Voici ce que raconte Betty Mannechez, victime de viols régulier par son père : Dennis Mannechez :
Pour tout le monde, il s’agit d’un morceau d’anthologie de la chanson française, pas pour moi ! La raison en est simple, c’était la chanson préférée de mon père qui la chantait en duo avec Virginie.
« L’amour que nous n’f’rons jamais ensemble
Est le plus rare, le plus troublant
Le plus pur, le plus enivrant… »
Dans la bouche de Serge Gainsbourg et de sa fille, c’est une provocation. Dans la tête de mon père, c’était une validation de son modèle.
Puisque même les meilleurs le chantent, c’est que l’inceste est « la plus belle chose du monde ». Sauf que Gainsbourg précisait bien : « l’amour que nous n’f’rons jamais ensemble ». Denis Mannechez ne devait pas entendre ce passage. Totalement décomplexé, le « pacha », qui dispose de trois « femmes » à son service !
Ce qui est fou c’est que même la victime donne le free pass à Gainsbourg : lui n’était pas un père incestueux, c’est son père qui comprendrait mal Gainsbourg. Alors que son père comprend au contraire très bien.
Mais le plus sordide n’est pas là. Betty avait une soeur : Virginie. C’était la préférée du père. Si bien qu’il a fini par vivre en concubinage avec elle. Les deux auront un enfant (qui a donc le même père et grand-père à la fois).
Lors du procès Virginie va défendre son père.
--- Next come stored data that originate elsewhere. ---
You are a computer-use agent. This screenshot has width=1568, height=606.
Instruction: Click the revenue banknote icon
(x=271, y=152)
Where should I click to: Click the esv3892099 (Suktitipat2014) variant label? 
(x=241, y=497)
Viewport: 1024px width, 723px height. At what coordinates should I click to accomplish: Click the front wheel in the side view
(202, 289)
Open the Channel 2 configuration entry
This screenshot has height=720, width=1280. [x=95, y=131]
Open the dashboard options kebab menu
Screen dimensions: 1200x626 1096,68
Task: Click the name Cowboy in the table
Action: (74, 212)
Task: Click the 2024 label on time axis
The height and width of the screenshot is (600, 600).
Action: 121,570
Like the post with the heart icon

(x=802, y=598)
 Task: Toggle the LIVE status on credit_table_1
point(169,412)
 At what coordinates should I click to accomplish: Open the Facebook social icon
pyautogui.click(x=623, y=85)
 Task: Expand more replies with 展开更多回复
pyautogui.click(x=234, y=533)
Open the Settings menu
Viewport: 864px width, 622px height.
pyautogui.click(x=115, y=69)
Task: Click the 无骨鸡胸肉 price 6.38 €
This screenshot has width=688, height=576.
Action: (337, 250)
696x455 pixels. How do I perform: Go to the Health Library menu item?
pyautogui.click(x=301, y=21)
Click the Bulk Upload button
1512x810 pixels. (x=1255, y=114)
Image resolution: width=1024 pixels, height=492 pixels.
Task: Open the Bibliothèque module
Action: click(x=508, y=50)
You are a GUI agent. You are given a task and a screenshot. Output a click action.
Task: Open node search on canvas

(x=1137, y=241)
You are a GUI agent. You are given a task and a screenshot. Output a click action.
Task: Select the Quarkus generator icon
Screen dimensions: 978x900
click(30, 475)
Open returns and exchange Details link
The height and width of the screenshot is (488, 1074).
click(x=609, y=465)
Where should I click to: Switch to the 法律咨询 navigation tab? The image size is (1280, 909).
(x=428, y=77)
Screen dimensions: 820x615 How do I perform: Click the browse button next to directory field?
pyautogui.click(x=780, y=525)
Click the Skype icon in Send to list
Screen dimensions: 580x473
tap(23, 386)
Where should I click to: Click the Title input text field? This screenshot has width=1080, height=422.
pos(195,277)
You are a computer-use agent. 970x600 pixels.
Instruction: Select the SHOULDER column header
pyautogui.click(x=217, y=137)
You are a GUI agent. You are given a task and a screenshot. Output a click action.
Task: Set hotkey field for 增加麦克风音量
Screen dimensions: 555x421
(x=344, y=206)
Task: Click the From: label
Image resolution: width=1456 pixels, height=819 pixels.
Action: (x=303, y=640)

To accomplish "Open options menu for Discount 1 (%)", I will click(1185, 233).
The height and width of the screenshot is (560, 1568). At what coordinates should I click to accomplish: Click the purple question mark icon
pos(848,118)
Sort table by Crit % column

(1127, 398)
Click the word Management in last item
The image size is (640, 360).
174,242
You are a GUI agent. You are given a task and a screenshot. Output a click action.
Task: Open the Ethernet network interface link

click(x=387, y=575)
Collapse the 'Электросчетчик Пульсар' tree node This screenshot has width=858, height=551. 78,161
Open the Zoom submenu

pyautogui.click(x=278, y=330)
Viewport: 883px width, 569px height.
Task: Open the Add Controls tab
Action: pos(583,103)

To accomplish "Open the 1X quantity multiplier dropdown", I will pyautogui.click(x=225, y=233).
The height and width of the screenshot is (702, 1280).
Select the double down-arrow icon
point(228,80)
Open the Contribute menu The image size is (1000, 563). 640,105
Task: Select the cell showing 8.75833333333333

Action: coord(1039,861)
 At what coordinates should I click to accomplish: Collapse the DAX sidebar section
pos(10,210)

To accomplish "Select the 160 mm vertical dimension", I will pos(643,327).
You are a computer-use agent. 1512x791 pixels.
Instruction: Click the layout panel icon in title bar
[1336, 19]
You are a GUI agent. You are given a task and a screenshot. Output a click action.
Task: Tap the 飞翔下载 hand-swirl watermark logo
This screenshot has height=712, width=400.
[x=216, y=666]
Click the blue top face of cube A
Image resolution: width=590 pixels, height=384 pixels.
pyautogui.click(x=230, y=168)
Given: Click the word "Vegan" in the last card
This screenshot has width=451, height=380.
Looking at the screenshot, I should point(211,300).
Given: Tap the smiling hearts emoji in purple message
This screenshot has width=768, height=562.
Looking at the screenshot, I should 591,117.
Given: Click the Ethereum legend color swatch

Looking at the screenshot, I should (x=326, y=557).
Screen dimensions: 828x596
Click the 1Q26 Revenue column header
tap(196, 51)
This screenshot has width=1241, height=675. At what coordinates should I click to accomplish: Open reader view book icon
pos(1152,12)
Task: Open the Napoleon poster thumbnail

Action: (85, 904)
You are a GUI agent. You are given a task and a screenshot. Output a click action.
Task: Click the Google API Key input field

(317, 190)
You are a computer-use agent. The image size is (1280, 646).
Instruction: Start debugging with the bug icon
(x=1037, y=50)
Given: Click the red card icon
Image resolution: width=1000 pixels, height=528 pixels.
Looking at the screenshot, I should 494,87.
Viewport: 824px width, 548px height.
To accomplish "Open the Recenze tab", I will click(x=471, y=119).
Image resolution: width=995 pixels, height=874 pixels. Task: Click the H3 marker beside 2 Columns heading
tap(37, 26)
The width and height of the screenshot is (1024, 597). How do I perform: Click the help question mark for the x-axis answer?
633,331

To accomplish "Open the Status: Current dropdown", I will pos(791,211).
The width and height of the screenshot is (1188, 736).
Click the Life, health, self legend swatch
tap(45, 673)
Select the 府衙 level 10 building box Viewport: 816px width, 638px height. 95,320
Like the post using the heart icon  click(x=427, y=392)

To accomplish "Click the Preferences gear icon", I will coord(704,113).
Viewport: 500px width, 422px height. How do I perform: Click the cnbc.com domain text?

On va alors avancer la théorie de l’inceste heureux et consenti.
Sous prétexte qu’à 30 ans elle veuille continuer la relation, on oublie que tout ça a commencé à un âge où elle ne pouvait consentir :
Les avocats de Denis Mannechez, dont Éric Dupond-Moretti, avaient plaidé un « inceste heureux » et demandé à la cour de laisser le couple Denis-Virginie vivre en paix leur amour hors norme, soutenus par Virginie et les membres de sa famille.
Il sort libre du procès d'Amiens et retourne vivre auprès de Virginie et leur fils. Cette dernière affiche pendant le procès un soutien indéfectible à son père et affirme « Je l'aime, je ne l'ai jamais considéré comme mon père ».4
Trois ans après… Denis assassine sa fille et son employeur qui l’avait hébergée. Virginie avait essayé de fuir, après avoir annoncé à son fils que son père était aussi son grand-père.
Cette histoire… Cecile Cée la raconte pour montrer le continuum entre ces imageries de l’inceste heureux des chansons de Gainsbourg et l’inceste sordide. Mais surtout parce qu’elle se déroule… entre 2011 et 2014 (le procès et l’assassinat, j’entends, parce que sinon l’inceste se déroule entre 1995 et 2014).
Ce n’était pas y’a 40 ans.
Ça se passe juste avant #metoo. C’était presque hier.